Personal information
- Full name: Kevin Yuran de Armas Rodriguez
- Born: 19 January 1998 (age 28) Camagüey, Cuba

Sport
- Country: Cuba
- Sport: Greco-Roman wrestling
- Weight class: 60 kg

Medal record
Men's Greco-Roman wrestling
Representing Cuba
Pan American Games
| Silver medal – second place | 2023 Santiago | 60 kg |
Central American and Caribbean Games
| Gold medal – first place | 2023 San Salvador | 60 kg |
| Gold medal – first place | 2026 Santo Domingo | 60 kg |
Pan American Championships
| Gold medal – first place | 2026 Coralville | 60 kg |
| Bronze medal – third place | 2023 Buenos Aires | 60 kg |

= Kevin de Armas =

Cuban wrestler

Kevin Yuran de Armas Rodriguez (born 19 January 1998) is a Cuban wrestler.

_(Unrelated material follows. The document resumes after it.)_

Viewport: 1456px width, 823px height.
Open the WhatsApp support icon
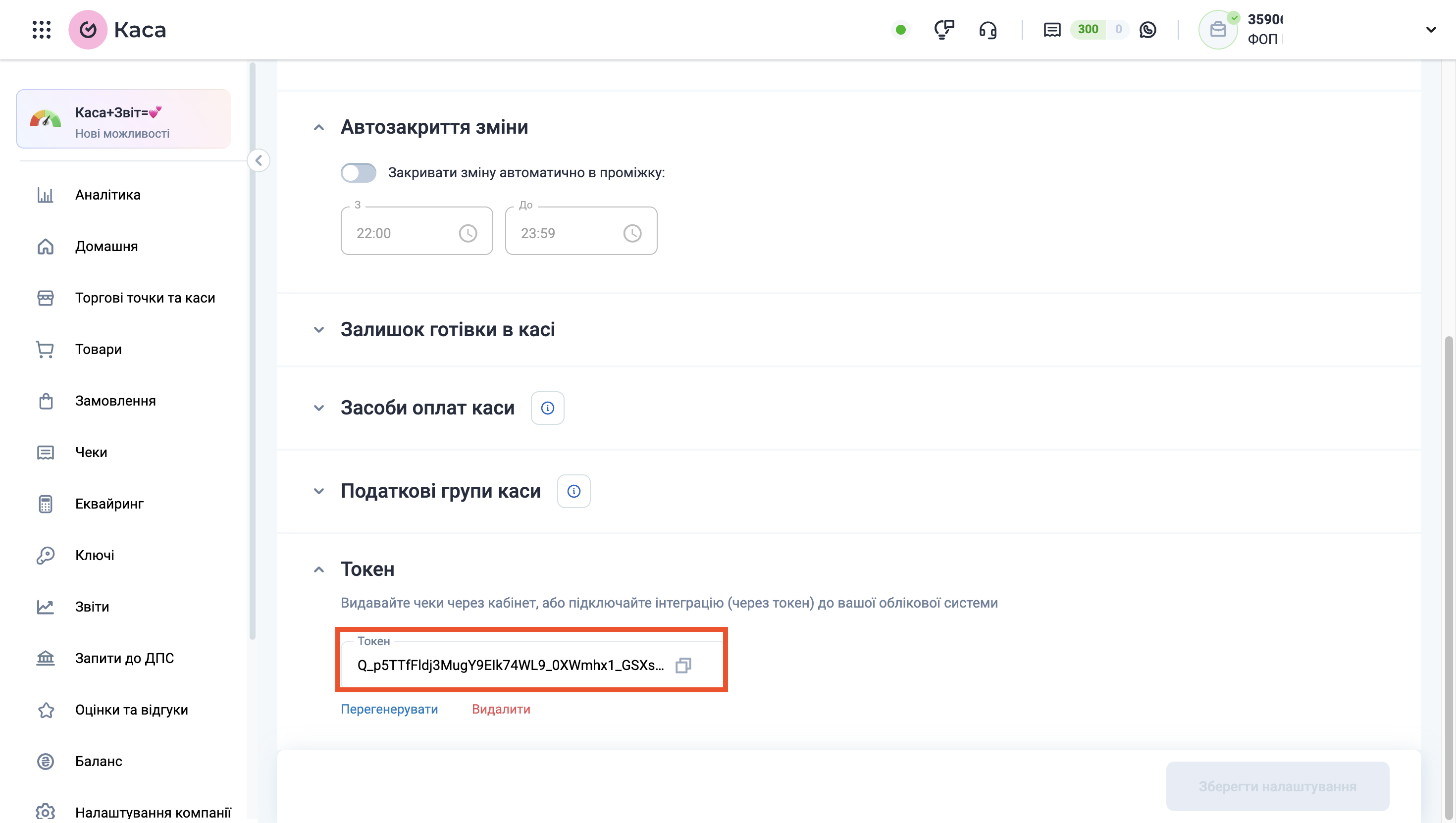click(1148, 29)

Representing Cuba at the 2024 Summer Olympics, he qualified at the Pan American Wrestling Olympic Qualifier tournament in Acapulco. Competing in the men's 60kg Greco-Roman wrestling event, de Armas lost to Kenichiro Fumita and lost to Mehdi Mohsennejad in the repchage. He won gold in the 60kg weight class at the 2026 Pan American Wrestling Championships.